Personal API keys are rate-limited per key with a token bucket: 60 requests/second sustained, 120 burst. JWT and cookie authentication aren't limited at the API layer (the web app uses them) — only hzy_u_… traffic counts against the bucket. Successful responses include X-RateLimit-Limit, X-RateLimit-Remaining, and (under deficit) X-RateLimit-Reset. Over the limit is 429 with code: rate_limited and Retry-After (seconds).
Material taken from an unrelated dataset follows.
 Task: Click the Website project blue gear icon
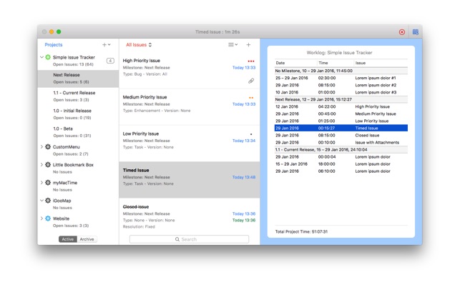coord(48,218)
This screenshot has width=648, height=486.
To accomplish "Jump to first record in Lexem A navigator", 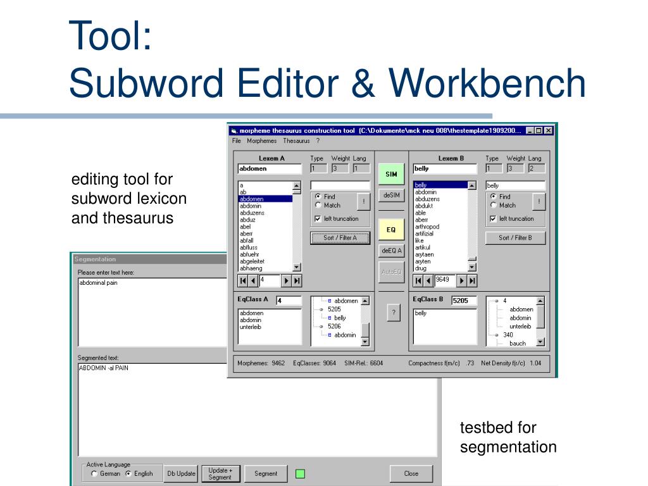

Loading endpoints from openapi.json

Status codes

200 OK / 201 Created / 204 No Content
Success. 201 on create endpoints, 204 on delete + status-toggle.
400 Bad Request
Malformed JSON, missing required field, validation failed. Body has error.
401 Unauthorized
Missing, malformed, revoked, or expired credentials. The body distinguishes: "invalid api key", "api key revoked", "api key expired".
402 Payment Required
Subscription lapsed; the account is read-only. Pay or cancel via /billing/checkout.
403 Forbidden
Authenticated but not allowed — viewer trying to edit, non-owner trying to delete a project, unverified account hitting a cost-bearing route (with code: email_unverified), demo account on a no-mutate route (code: demo_account).
404 Not Found
Resource doesn't exist or RLS hides it. The two are not distinguished by design.
409 Conflict
State conflict — duplicate email on signup, per-user API-key cap, project_ready violation, already-decided approvals.
429 Too Many Requests
Per-key rate limit exceeded. Body has code: rate_limited; Retry-After is the minimum wait.
5xx
Server error or subsystem not configured (503 for billing on installs that didn't wire it up). Body has a human-readable description; the underlying error is in the server logs with a correlation id.

Versioning & stability

All public endpoints are mounted under /api/v1. Within v1 we promise additive change only: new fields can appear on response bodies, new endpoints can show up — existing fields won't be removed, renamed, or repurposed without a new version prefix.

When something does need to change incompatibly, it will land under /api/v2 with at least one release of parallel support. There is no v2 today. The web app is also a v1 consumer, so an internal change that would break v1 would break the web app first — incentives are aligned.